**THE TASK:** Reproduce the listing below with every occurrence of "target" changed to "element" and all other text unchanged. Omit the pictures from your output.

[Records]
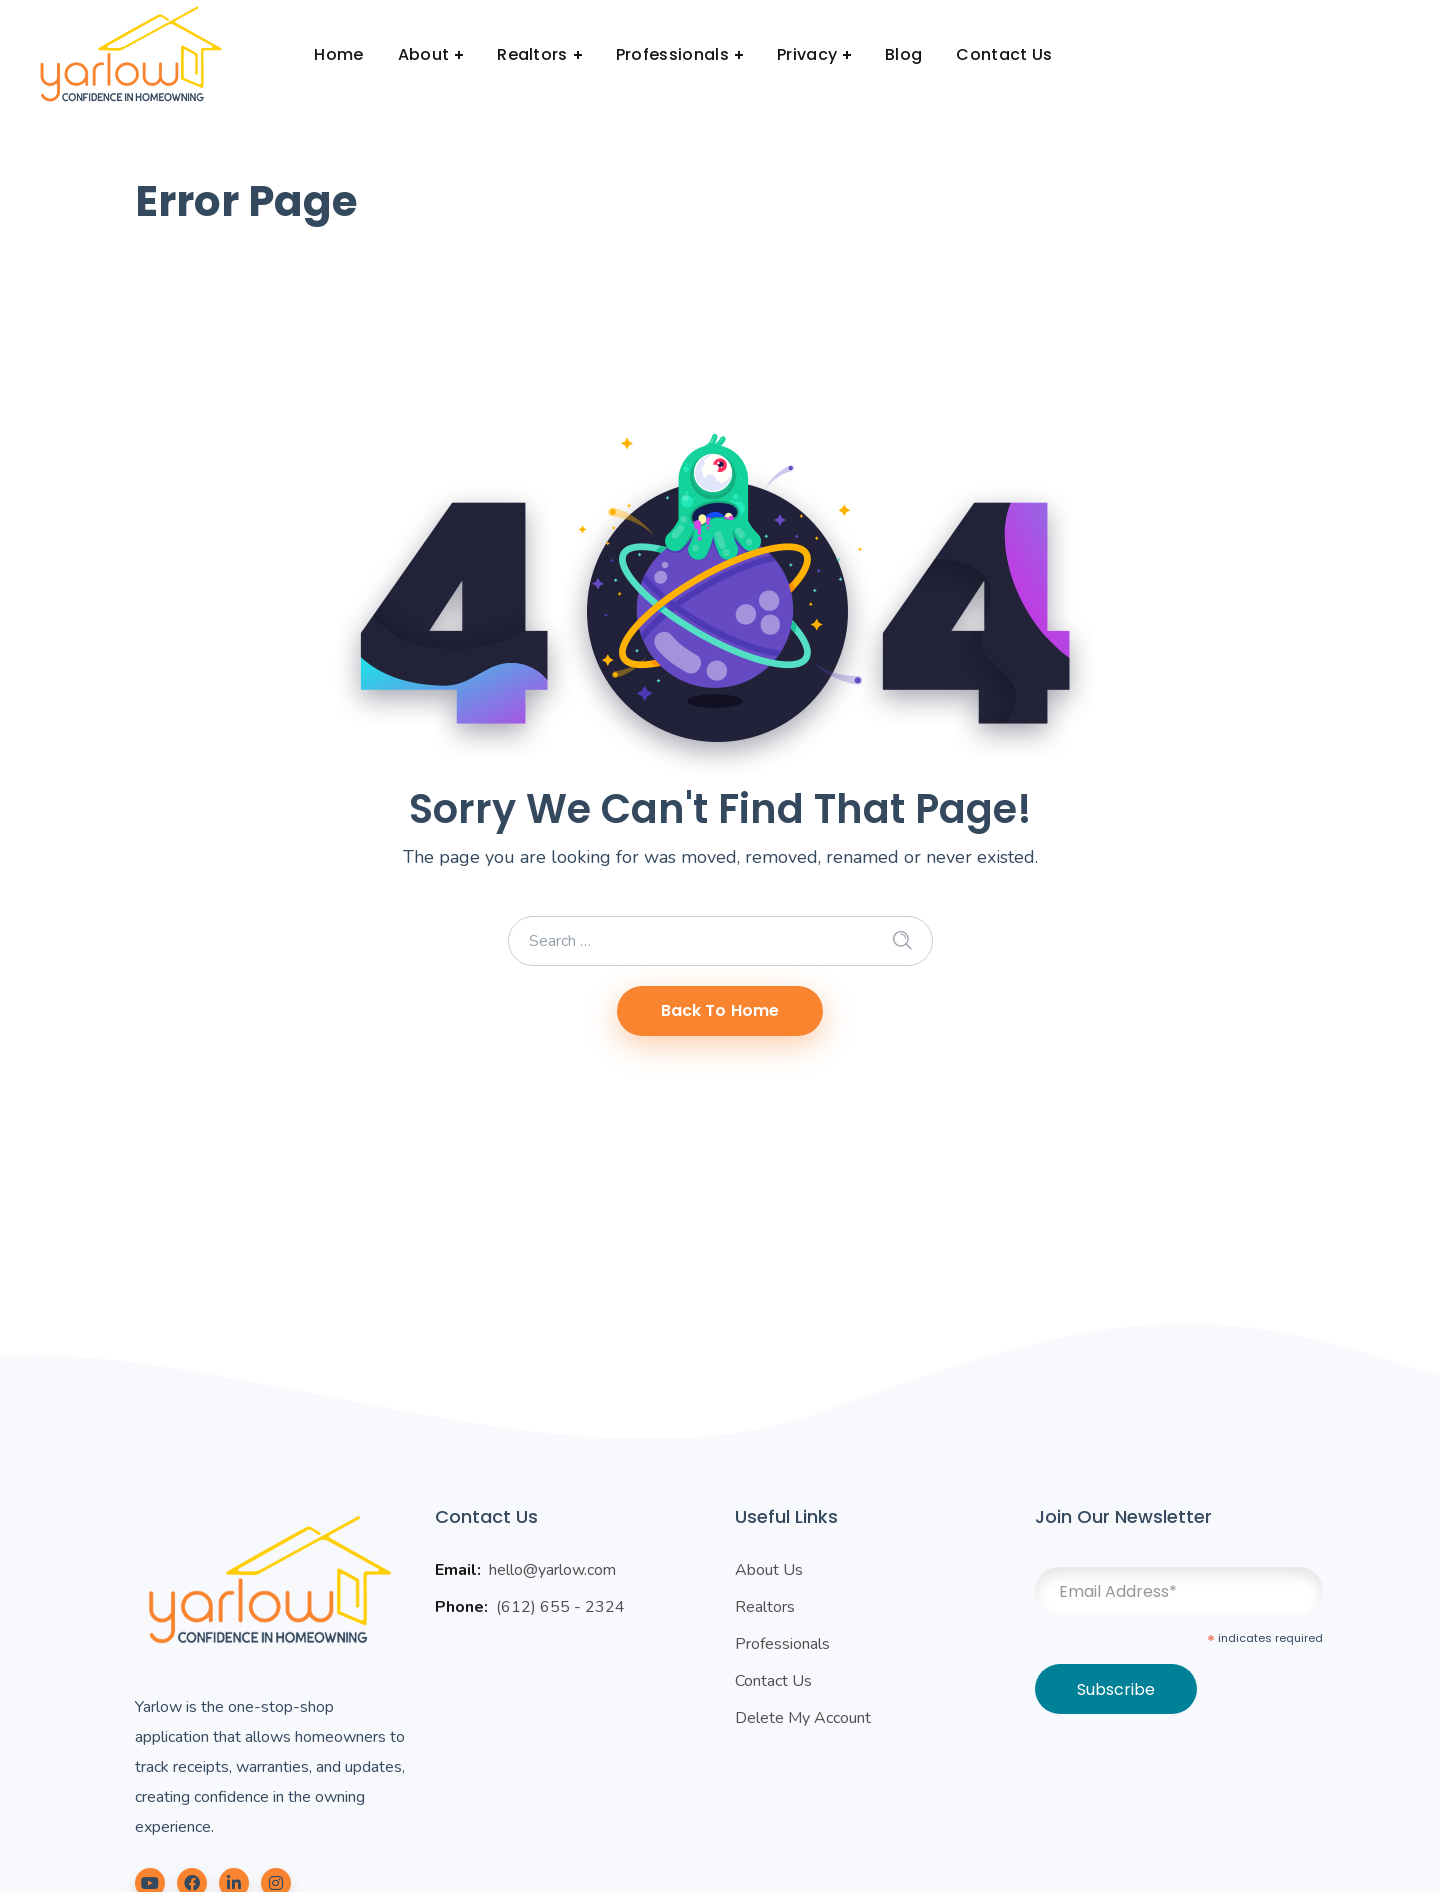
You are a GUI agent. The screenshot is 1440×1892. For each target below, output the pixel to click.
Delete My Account (803, 1718)
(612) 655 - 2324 (560, 1607)
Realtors (765, 1607)
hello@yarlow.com (552, 1570)
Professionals (782, 1644)
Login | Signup (1330, 54)
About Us (769, 1570)
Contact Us (773, 1681)
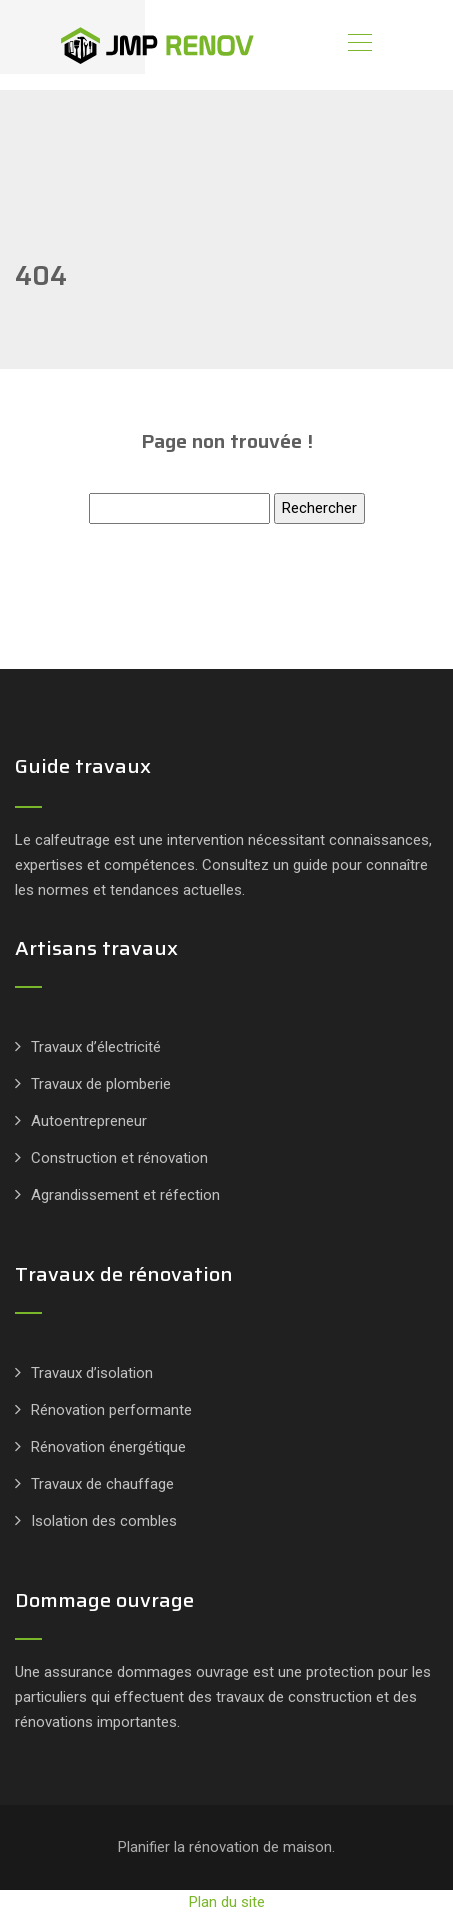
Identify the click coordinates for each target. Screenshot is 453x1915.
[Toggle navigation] (359, 45)
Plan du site (227, 1902)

**PROBLEM SOLUTION:**
You are a GUI agent. The screenshot is 1440×1892. For each element below, output the pixel to click.
Delete My Account (803, 1718)
(612) 655 - 2324 (560, 1607)
Realtors (765, 1607)
hello@yarlow.com (552, 1570)
Professionals (782, 1644)
Login | Signup (1330, 54)
About Us (769, 1570)
Contact Us (773, 1681)
Identify the click coordinates for each element. Screenshot is 453x1915.
[Toggle navigation] (359, 45)
Plan du site (227, 1902)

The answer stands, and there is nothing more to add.